8. Bei gleicher künstlerischer Qualität wird man gerne dem kirchlich lebenden und denkenden Künstler den Vorzug geben (besonders für das eigentliche Kultbild). Es ist jedoch eine missionarische Tat, religiös bisher nicht interessierte, abseitsstehende Menschen mit kirchlichen Projekten' vertraut zu machen und zu betrauen. Der echte Künstler übernimmt keine Aufgabe, die er nicht gewissensmäßig verantworten kann. Aus Frömmigkeit allein entsteht kein Kunstwerk, aus Genie allein kein kirchliches. Unter dem Deckmantel der Kirchlichkeit und Prinzipientreue schleichen sich die übelsten Geschäftemacher und Dilettanten in das Heiligtum ein;
9. Dem Urteil der Kirchengemeinden ist wenig zuzumuten. Es versteht das gute Alte nicht und schreckt vor allem Ungewohnten zurück, weil es durch böse Beispiele verbildet wurde und keine Erziehung auf kirchliche Kunst hin empfing. Die Pars maior ist nicht immer die Pars sanior. Der Appell an den natürlichen Geschmack und den gesunden Menschenverstand verfängt nicht, wo die Voraussetzungen, die Kategorien, fehlen.
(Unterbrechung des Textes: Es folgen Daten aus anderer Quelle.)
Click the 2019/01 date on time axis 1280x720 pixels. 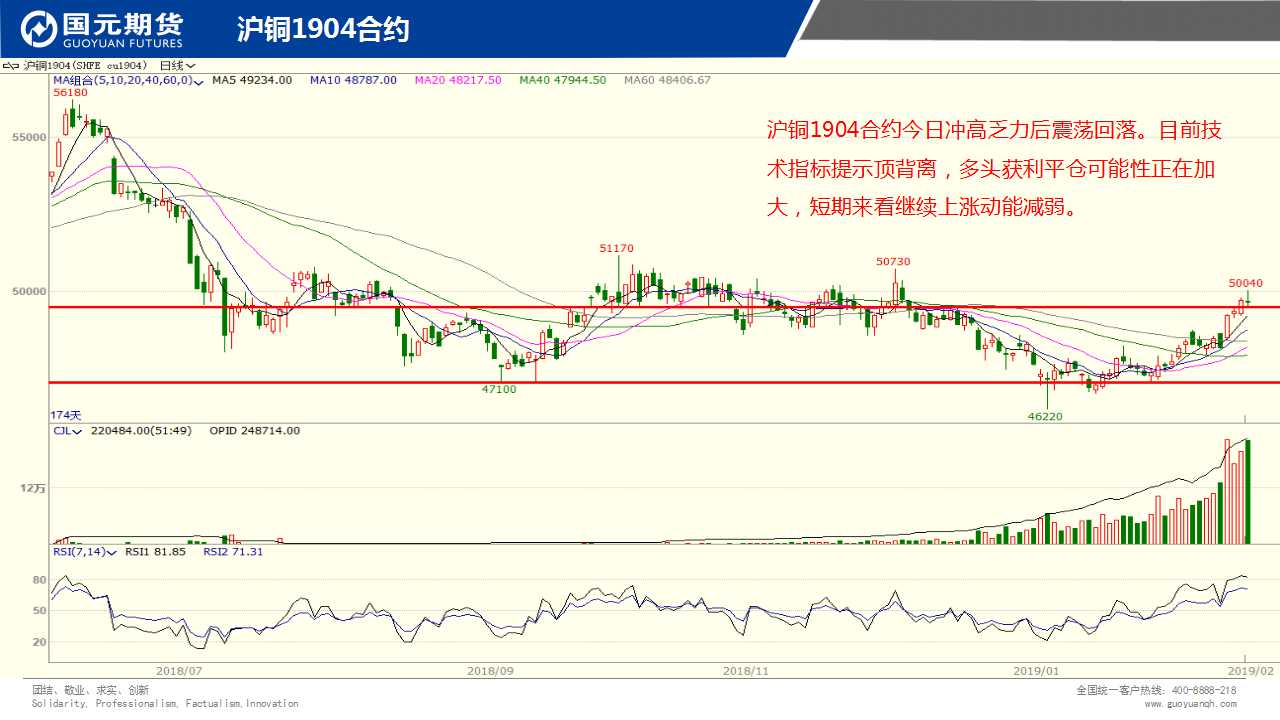pyautogui.click(x=1036, y=671)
10. Das Experiment muß gewagt werden, widrigenfalls die stärksten Potenzen unbenutzt bleiben und sich eine reaktionäre Mittelmäßigkeit breitmacht. Welcher jahrhundertelangen Denkentwicklung bedurfte es, um Platon und Aristoteles in die Scheunen der Kirche einzuführen; und die Divergenz zwischen Kirche und Kunst soll in einigen Jahren überwunden werden? Vertrauen in die Welt und die „weltlichen“ Künstler geziemt niemand mehr als dem Mann der Kirche, dem die Gabe der Unterscheidung der Geister gegeben ist.